**Given information**:

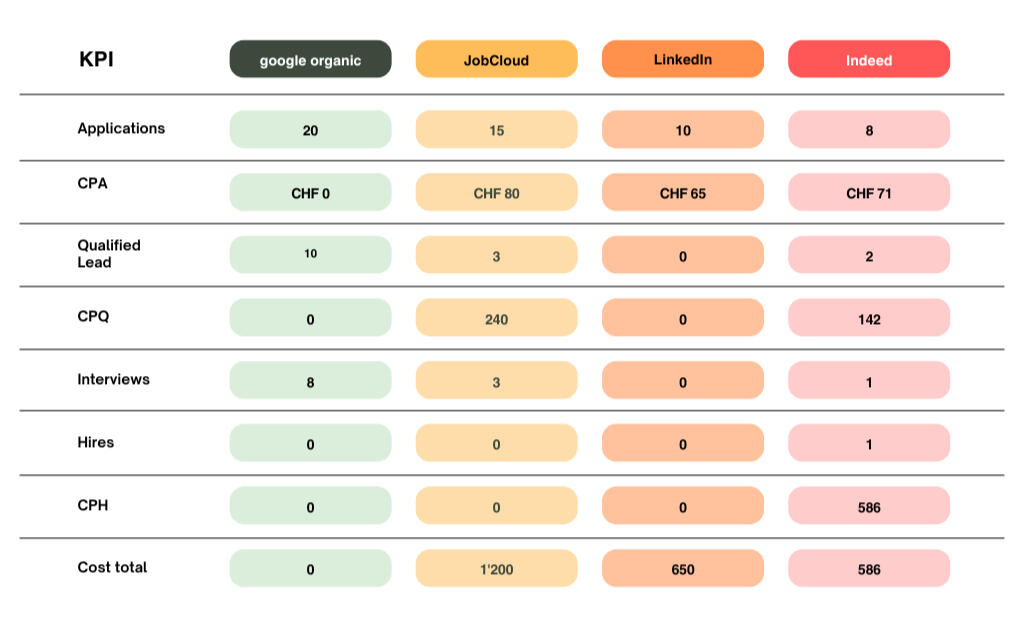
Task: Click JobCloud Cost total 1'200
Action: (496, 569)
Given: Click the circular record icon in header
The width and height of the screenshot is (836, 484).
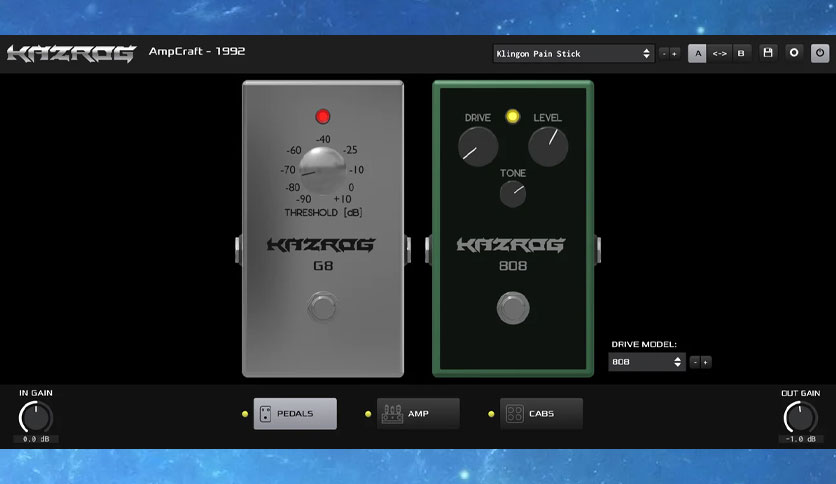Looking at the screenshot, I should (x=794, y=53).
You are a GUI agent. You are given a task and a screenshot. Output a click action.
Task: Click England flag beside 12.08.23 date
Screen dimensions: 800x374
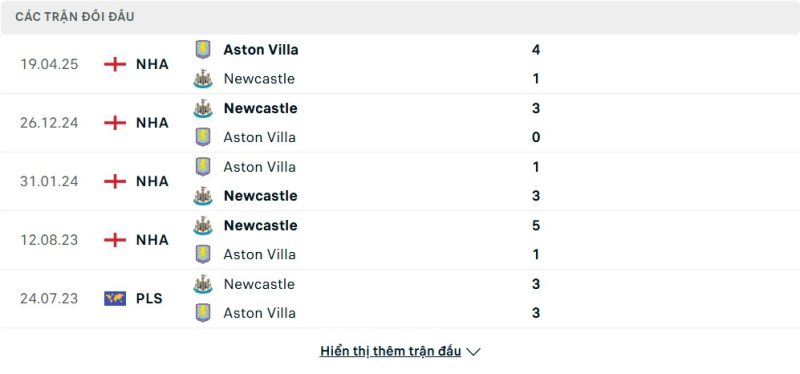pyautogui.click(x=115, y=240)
* * *
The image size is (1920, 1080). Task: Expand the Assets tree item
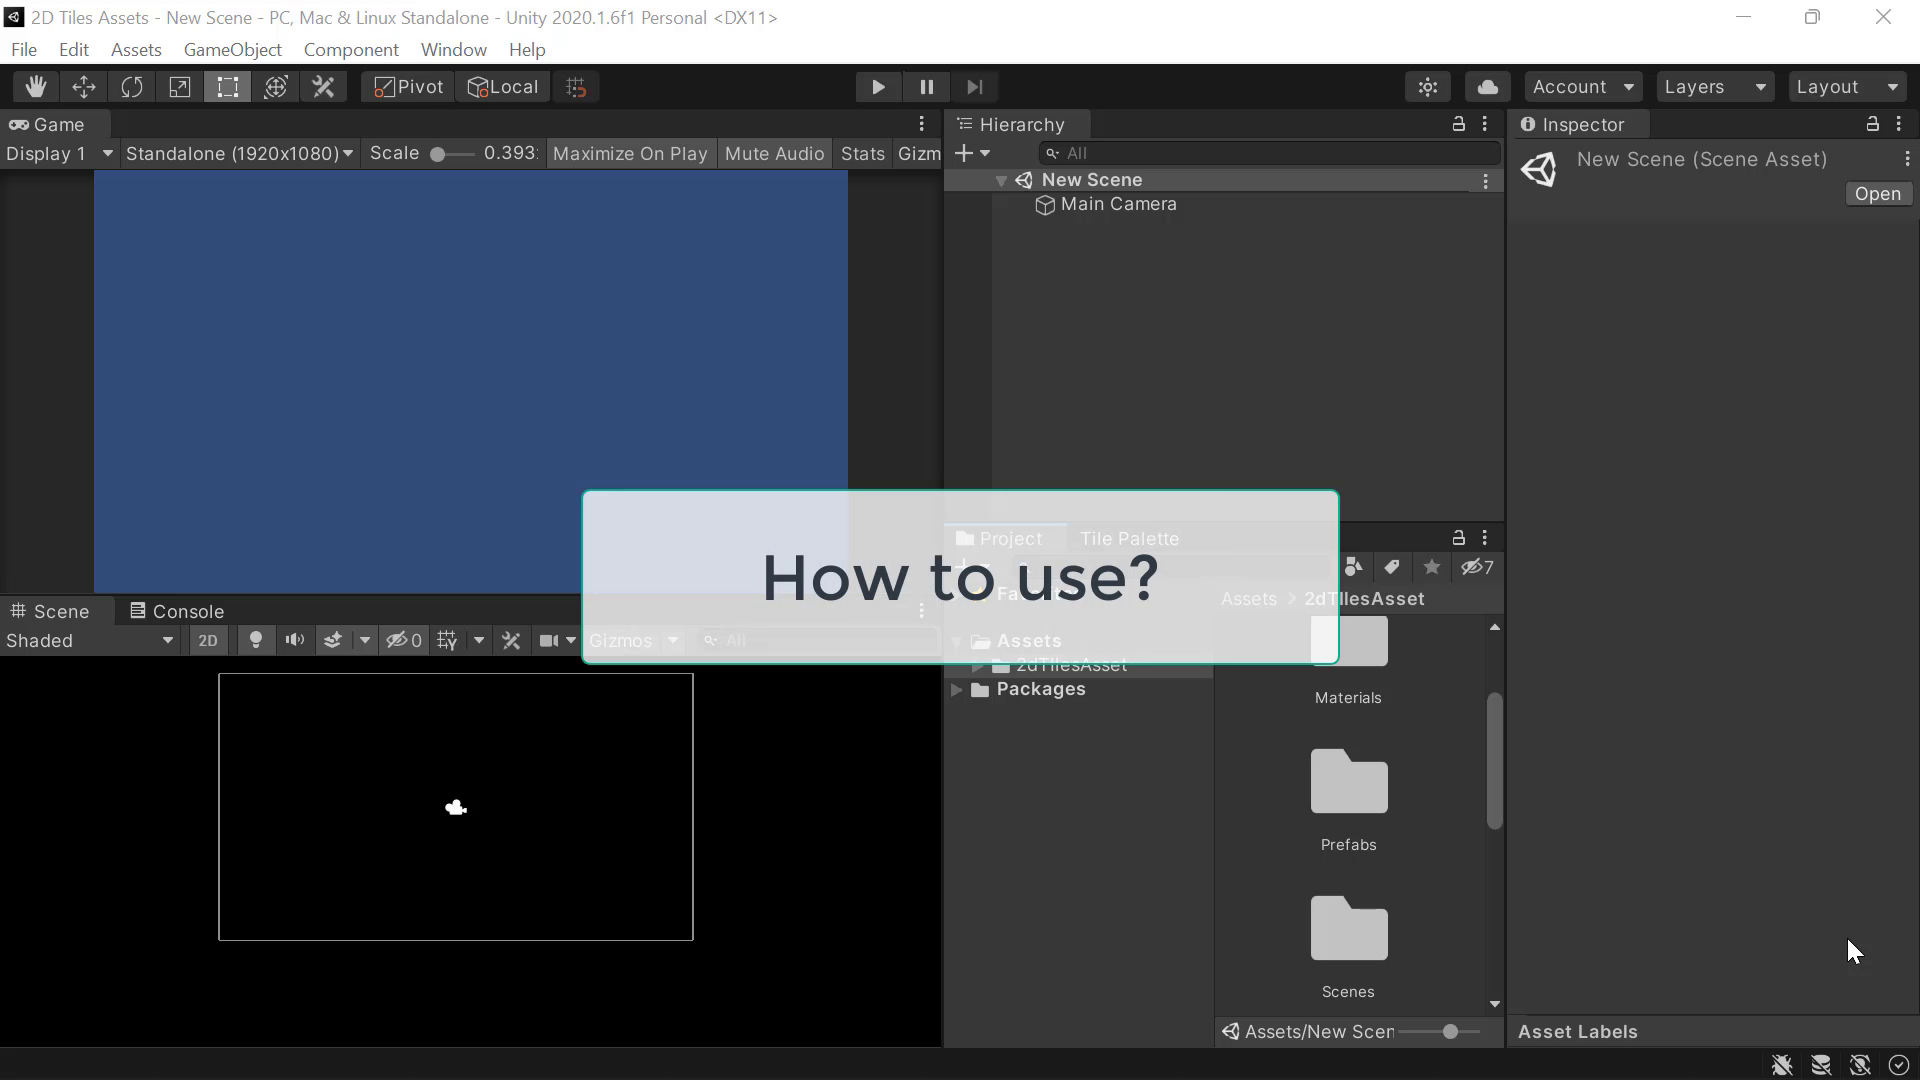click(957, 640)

**Exercise objective**: Repeat exactly, and only, the entries from the line with "Given: Click the" through the line with "You are a GUI". Pictures are skipped.

**Answer to the exercise**:
Given: Click the circular record icon in header
The width and height of the screenshot is (836, 484).
Looking at the screenshot, I should (x=794, y=53).
You are a GUI agent. You are given a task and a screenshot. Output a click action.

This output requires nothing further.